● WHAT IS REQUIRED: Below are some records; reproduce them exactly.

--- DATA LISTING ---

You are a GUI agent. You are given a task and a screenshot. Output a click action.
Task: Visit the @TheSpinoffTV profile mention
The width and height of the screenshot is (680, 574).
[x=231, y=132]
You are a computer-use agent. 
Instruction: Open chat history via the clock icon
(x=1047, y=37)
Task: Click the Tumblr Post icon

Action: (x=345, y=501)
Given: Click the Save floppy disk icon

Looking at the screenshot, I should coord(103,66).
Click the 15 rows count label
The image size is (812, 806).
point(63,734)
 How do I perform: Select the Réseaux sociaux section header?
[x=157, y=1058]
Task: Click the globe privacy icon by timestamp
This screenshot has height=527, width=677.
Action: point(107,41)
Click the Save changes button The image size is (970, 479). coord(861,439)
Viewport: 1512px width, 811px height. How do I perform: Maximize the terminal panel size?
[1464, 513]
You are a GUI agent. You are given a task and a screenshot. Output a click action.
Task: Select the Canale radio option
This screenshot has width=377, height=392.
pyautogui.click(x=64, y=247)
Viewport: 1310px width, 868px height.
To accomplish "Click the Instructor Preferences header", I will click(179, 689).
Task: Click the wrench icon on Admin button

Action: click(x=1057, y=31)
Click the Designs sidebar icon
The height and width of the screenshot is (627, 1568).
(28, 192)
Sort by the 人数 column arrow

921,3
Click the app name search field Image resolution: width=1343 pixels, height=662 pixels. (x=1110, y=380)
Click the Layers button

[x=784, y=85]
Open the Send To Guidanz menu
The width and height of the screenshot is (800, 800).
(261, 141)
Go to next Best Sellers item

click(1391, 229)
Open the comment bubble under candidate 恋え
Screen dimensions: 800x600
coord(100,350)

---

● SOLUTION TO THIS TASK:
You are a GUI agent. You are given a task and a screenshot. Output a click action.
Task: Visit the @TheSpinoffTV profile mention
The width and height of the screenshot is (680, 574).
[x=231, y=132]
You are a computer-use agent. 
Instruction: Open chat history via the clock icon
(x=1047, y=37)
Task: Click the Tumblr Post icon

Action: (x=345, y=501)
Given: Click the Save floppy disk icon

Looking at the screenshot, I should coord(103,66).
Click the 15 rows count label
The image size is (812, 806).
point(63,734)
 How do I perform: Select the Réseaux sociaux section header?
[x=157, y=1058]
Task: Click the globe privacy icon by timestamp
This screenshot has height=527, width=677.
Action: point(107,41)
Click the Save changes button The image size is (970, 479). coord(861,439)
Viewport: 1512px width, 811px height. How do I perform: Maximize the terminal panel size?
[1464, 513]
You are a GUI agent. You are given a task and a screenshot. Output a click action.
Task: Select the Canale radio option
This screenshot has width=377, height=392.
pyautogui.click(x=64, y=247)
Viewport: 1310px width, 868px height.
To accomplish "Click the Instructor Preferences header", I will click(179, 689).
Task: Click the wrench icon on Admin button

Action: click(x=1057, y=31)
Click the Designs sidebar icon
The height and width of the screenshot is (627, 1568).
(28, 192)
Sort by the 人数 column arrow

921,3
Click the app name search field Image resolution: width=1343 pixels, height=662 pixels. (x=1110, y=380)
Click the Layers button

[x=784, y=85]
Open the Send To Guidanz menu
The width and height of the screenshot is (800, 800).
(261, 141)
Go to next Best Sellers item

click(1391, 229)
Open the comment bubble under candidate 恋え
Screen dimensions: 800x600
coord(100,350)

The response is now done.